インド:性暴力に関する新大統領令を否決すべき

人権を尊重した 性暴力取締法が必要

(ニューデリー、2013年2月12日)-間もなく行われるインド議会予算委員会は、性暴力を取り締まる刑法改正を大幅に修正するか、完全に差し替えるべきである。アムネスティ・インターナショナルとヒューマン・ライツ・ウォッチは同日、このように述べた。プラナーブ・ムカジー大統領は2月3日、インド中の人権団体や女性の権利団体の反対を押し切って、刑法を改正する2013刑法(改正)令に署名した。

国際人権法が反映され、近時設立されたばかりのヴェルマ委員会の主要勧告を盛り込んだ性暴力対処法こそ必要だ。

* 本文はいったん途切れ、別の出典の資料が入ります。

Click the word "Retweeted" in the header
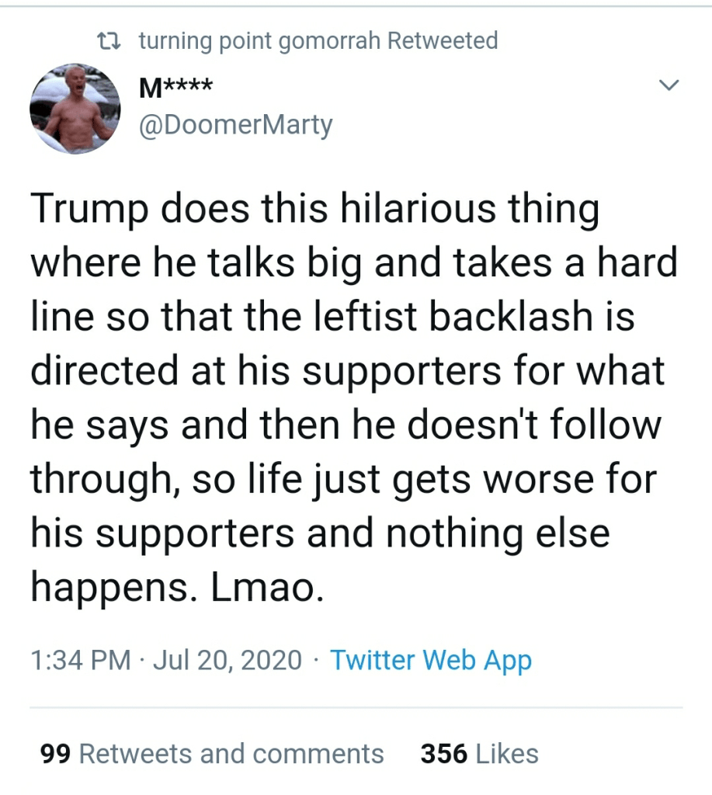Viewport: 712px width, 795px height. click(443, 40)
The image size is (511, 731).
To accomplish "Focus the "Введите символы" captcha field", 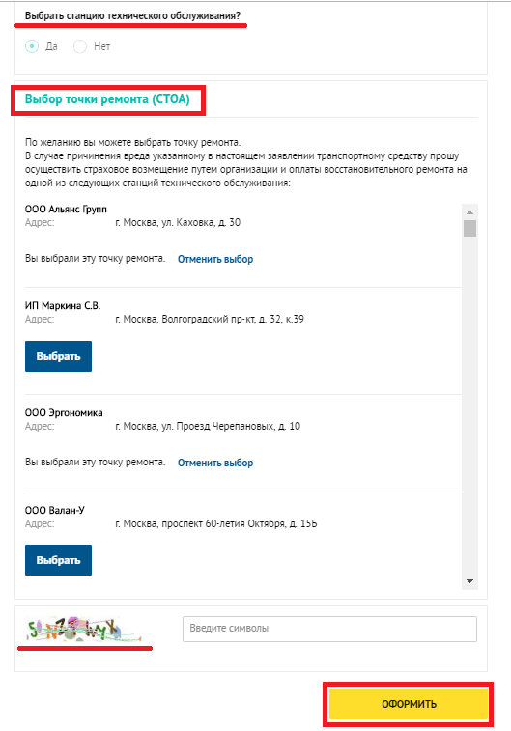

ヒューマン・ライツ・ウォッチ南アジアディレクター、メナクシ・ガングリーは「本大統領令は、性暴力に関するインドの植民地時代の法をようやく改正している。しかし、重要な人権保護規定や被害者にとって重要な救済規定が欠けている」と指摘した。「インド議会は、こうした重要な課題にしっかり対処できる法律の必要性を強く求めるべきである。」

ニューデリーで23歳の女性が集団レイプされ、死亡した昨年12月の事件以来、インドでは性暴力を取り締まる刑法改正に関して国を上げての議論が巻き起こっている。政府は、性暴力を取り締まる法律を強化する改革の検討に向け、元最高裁長官J.S.ヴェルマ氏を委員長とする3名の委員で構成される委員会を設置した。同委員会は、警察の説明責任および性暴力を、女性の身体的統合性への権利の侵害と捉えることなどの勧告を行ったものの、残念ながら新たな大統領令は、これらのヴェルマ委員会の主要勧告を無視した内容となっている。

アムネスティのインド支部事務局長G.アナンサパドゥマナブハンは「いかなる法律もその成立の前に議会でしっかりと議論がされるべきであり、ヴェルマ委員会の勧告の主要部分やインドの女性団体の意見を無視するべきではない」と述べた。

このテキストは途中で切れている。